#### Exercise material ####

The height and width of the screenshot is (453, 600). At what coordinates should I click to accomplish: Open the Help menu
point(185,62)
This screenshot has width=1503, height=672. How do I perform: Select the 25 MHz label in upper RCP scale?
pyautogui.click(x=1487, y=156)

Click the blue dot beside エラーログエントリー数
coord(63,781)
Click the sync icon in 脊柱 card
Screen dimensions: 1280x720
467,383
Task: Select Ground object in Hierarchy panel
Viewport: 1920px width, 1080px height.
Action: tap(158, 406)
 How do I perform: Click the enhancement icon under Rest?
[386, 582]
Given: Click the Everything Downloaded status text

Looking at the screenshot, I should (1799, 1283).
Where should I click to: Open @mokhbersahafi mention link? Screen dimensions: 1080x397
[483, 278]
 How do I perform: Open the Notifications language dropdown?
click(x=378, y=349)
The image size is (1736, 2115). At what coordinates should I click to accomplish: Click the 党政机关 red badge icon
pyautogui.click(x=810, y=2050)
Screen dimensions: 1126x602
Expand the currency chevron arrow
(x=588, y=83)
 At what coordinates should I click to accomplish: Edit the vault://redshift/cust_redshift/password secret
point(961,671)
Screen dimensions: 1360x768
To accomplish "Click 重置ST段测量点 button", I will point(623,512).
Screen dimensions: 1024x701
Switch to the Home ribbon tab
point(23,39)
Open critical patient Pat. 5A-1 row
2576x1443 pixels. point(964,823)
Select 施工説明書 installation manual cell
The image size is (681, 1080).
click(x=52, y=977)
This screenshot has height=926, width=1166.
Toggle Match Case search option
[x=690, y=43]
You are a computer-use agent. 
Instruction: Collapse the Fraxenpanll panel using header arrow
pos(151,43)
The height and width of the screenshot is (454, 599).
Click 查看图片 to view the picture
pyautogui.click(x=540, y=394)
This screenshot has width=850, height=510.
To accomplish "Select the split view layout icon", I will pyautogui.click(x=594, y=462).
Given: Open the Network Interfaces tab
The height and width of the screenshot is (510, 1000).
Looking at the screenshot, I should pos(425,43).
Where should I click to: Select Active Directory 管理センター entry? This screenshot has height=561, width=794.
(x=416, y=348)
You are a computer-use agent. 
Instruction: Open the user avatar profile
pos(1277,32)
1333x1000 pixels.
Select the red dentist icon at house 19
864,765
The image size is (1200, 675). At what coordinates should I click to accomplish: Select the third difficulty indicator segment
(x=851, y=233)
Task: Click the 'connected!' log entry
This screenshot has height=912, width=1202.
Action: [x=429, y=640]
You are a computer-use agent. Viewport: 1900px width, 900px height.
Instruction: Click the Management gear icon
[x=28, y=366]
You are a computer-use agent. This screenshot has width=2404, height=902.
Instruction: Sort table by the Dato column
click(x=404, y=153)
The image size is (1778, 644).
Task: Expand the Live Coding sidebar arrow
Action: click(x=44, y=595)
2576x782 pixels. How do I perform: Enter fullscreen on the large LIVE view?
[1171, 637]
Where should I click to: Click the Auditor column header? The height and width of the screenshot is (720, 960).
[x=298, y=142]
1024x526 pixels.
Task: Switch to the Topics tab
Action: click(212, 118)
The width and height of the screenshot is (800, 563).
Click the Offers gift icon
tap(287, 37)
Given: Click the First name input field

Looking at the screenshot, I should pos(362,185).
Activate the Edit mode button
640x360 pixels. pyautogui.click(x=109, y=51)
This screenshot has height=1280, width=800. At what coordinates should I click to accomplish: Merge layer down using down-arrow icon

####

Task goal.
Copy the lines above exactly, beginning at the line that has "Where should I click to: Click" and stopping after the line that has "The width and", and omit the rest.

Answer.
Where should I click to: Click the Auditor column header? The height and width of the screenshot is (720, 960).
[x=298, y=142]
1024x526 pixels.
Task: Switch to the Topics tab
Action: click(212, 118)
The width and height of the screenshot is (800, 563).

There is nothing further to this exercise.